Contradicciones en la Jurisprudencia sobre la Compensación del IVA
Pese a lo mencionado, se ha emitido jurisprudencia contradictoria al respecto. Por un lado, una contradicción de tesis (Registro: 2025094) ha sostenido que: IMPUESTO AL VALOR AGREGADO. EL ANÁLISIS DE LOS ARTÍCULOS 1o.-B Y 5o., FRACCIÓN III, DE LA LEY RELATIVA, NO DA LUGAR A INTERPRETAR QUE EN LA DEVOLUCIÓN DE SALDO A FAVOR, LA FIGURA EXTINTIVA DE LA COMPENSACIÓN, APLICABLE EN EL DERECHO CIVIL, SEA UN MEDIO DE PAGO PARA ACREDITAR DICHO IMPUESTO (LEGISLACIÓN VIGENTE EN LOS EJERCICIOS FISCALES 2019 Y 2020). Los argumentos indican que el artículo 1-B de la LIVA solo se refiere a las contraprestaciones, no al pago del tributo, y que la compensación civil no aplica para el pago de impuestos.
Sin embargo, una tesis aislada más reciente (Registro: 2025591) del Cuarto Tribunal Colegiado de Circuito del Centro Auxiliar de la Décima Región de la SCJN ha argumentado lo contrario: IMPUESTO AL VALOR AGREGADO (IVA).
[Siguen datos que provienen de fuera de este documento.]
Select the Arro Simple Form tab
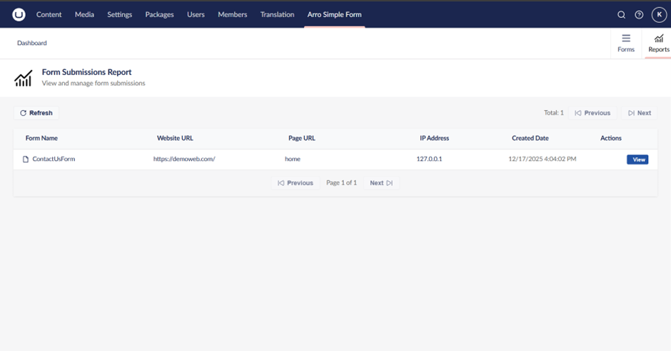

LA COMPENSACIÓN ENTRE CONTRIBUYENTES, COMO MEDIO DE EXTINCIÓN DE OBLIGACIONES, NO ESTÁ PROHIBIDA PARA CONSIDERAR EFECTIVAMENTE PAGADA DICHA CONTRIBUCIÓN. Esta tesis concluye, de la interpretación sistemática de los artículos 1o.-B, 5o., fracción III y 34 de la LIVA, así como 20, primer párrafo, del CFF, que no se exige que el impuesto trasladado se cubra indefectiblemente por separado y en efectivo. Basta con que el comprobante desglose ambos y que el consumidor final demuestre haber pagado el IVA por cualquier medio legal de extinción de obligaciones.
La aplicación de la jurisprudencia en contra de la compensación ha dejado un precedente grave para los contribuyentes que celebran operaciones en las que reúnen la calidad de deudor y acreedor, ya que podrían verse afectados al no poder acreditar dicho impuesto por las contraprestaciones cubiertas mediante compensación. No cabe duda de que este es un punto álgido en el que existen diversas posturas, lo que puede generar confusión respecto a la actuación de los causantes.